Conhecido como "Operação Fizz", assenta na acusação de que o ex-vice-Presidente, Manuel Vicente, corrompeu o ex-procurador português Orlando Figueira com o pagamento de 760 mil euros para que arquivasse dois inquéritos em que estava a ser investigado. Acusado dos crimes de corrupção ativa e branqueamento de capitais, tem estado protegido pela imunidade dada a antigos governantes por cinco anos.
Foto: Getty Images
Caso IURD Angola
O conflito interno na IURD Angola começa quando um grupo de dissidentes angolanos decide afastar-se da direção brasileira da igreja com alegações de crimes como evasão de divisas e racismo. Na justiça angolana tramitam vários processos judiciais e missionários brasileiros foram deportados do país. Em maio de 2021, a direção da IURD anunciou nova liderança apenas composta por cidadãos angolanos.
Foto: DW/J.Beck
Lixo em Luanda
O problema do lixo na capital angolana não é novo e parece não ter fim à vista. No período das chuvas, a situação agrava-se colocando em "guerra aberta" moradores descontentes e a governadora Joana Lina, acusada de má gestão. João Lourenço criou uma comissão multissectorial para apoiar o Governo de Luanda a resolver os problemas inerentes à acumulação, recolha e tratamento do lixo.
Foto: Manuel Luamba/DW
Cafunfo e o silêncio do Presidente
Um "massacre" na vila de Cafunfo, na Lunda Norte, chocou o país, a 30 de janeiro de 2021. Violentos confrontos entre a polícia e manifestantes resultaram em dezenas de feridos e mortes. Com a região debaixo de fogo, o incidente mereceu atenção internacional enquanto João Lourenço se remetia ao silêncio - que não passou despercebido. O PR falou pela primeira vez sobre o caso a 2 de março.
Foto: Borralho Ndomba/DW
Protestos e repressão policial
Um pouco por todas as províncias, os protestos têm pintado as ruas do país com cartazes e palavras de ordem. Muitos ficaram marcados por forte repressão das forças de segurança e terminaram em detenções, feridos e até mortes como foi o caso do jovem Inocêncio de Matos, que perdeu a vida na sequência de ferimentos graves durante protestos na capital em novembro de 2020, ou do médico Sílvio Dala.
Foto: DW/Borralho Ndomba
Desculpas públicas pelo 27 de Maio
Volvidas mais de quatro décadas do massacre de 27 de Maio de 1977, Luanda quebrou o silêncio. João Lourenço reconheceu que a resposta do Estado ao que considerou ser uma tentativa de golpe foi desproporcional e vitimou inclusive inocentes. Pediu desculpas públicas às vítimas e aos familiares e encorajou outros atores que participaram nos conflitos políticos a terem o mesmo procedimento.
Foto: Borralho Ndomba/DW
Adiamento das autárquicas
Na primeira reunião do Conselho da República depois das eleições de 2017, João Lourenço levou a proposta aos conselheiros: realizar as primeiras eleições autárquicas do país em 2020. Mas tal não aconteceu e não existe, até então, previsão de uma data.
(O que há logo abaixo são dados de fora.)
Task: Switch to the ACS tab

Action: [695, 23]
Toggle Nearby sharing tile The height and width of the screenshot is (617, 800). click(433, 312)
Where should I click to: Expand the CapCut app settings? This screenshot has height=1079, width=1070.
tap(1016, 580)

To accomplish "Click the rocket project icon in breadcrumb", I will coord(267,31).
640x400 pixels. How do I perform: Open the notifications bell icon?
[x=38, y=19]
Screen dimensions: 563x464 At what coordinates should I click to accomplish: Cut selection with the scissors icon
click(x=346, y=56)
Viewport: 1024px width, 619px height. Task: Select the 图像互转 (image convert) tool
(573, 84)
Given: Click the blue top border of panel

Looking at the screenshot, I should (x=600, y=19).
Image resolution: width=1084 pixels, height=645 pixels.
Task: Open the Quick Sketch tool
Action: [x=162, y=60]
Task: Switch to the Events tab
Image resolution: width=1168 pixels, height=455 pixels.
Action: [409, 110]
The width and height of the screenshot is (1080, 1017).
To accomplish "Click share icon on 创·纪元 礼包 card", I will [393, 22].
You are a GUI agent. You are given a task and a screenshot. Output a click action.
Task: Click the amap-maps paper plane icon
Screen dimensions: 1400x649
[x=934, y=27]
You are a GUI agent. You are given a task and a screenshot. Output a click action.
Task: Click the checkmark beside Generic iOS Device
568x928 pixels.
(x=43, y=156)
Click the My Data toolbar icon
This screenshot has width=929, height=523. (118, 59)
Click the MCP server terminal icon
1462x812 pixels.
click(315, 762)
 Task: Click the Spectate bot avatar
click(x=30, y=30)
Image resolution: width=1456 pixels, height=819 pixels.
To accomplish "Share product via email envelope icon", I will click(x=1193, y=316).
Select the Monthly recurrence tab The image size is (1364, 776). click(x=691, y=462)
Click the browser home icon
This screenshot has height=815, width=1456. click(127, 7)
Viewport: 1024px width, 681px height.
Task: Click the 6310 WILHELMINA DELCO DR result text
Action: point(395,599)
Os motivos alegados vão desde a Covid-19 à falta de conclusão do Pacote Legislativo Autárquico. Analistas falam em falta de vontade política.
Foto: António Domingos/DW
Desemprego
A criação de 500 mil postos de trabalho foi uma das promessas eleitorais de JLo em 2017 e os angolanos não se esquecem disso. Apesar da aprovação, em abril de 2019, do Plano de Ação para Promoção da Empregabilidade, com um fundo de 58 milhões de euros, os números do desemprego no país geram descontentamento no povo que sai às ruas para exigir mais oportunidades e melhores condições de vida.
Foto: DW/M. Luamba
Envolvimento no caso "Dívidas Ocultas"
O Presidente viu o seu nome associado ao escândalo das "Dívidas Ocultas" de Moçambique pela EXX Africa. A consultora denunciou a alegada ligação entre a empresa Privinvest e o Governo de Angola quando João Lourenço era ministro da Defesa. O Ministério da Defesa de Angola terá feito um contrato de 495 milhões de euros para comprar barcos e capacidade de construção marítima à Privinvest.
Foto: Privinvest
"Exonerador implacável"
Na sua "cruzada contra a corrupção", João Lourenço ficou conhecido como o "exonerador implacável". Logo no primeiro de cinco anos de mandato, 2017, afastou governantes, chefias militares, gestores de empresas públicas e antigas figuras associadas ao anterior regime de José Eduardo dos Santos. Isabel dos Santos e José Filomeno dos Santos, filhos do antigo Presidente, foram dois dos muitos visados.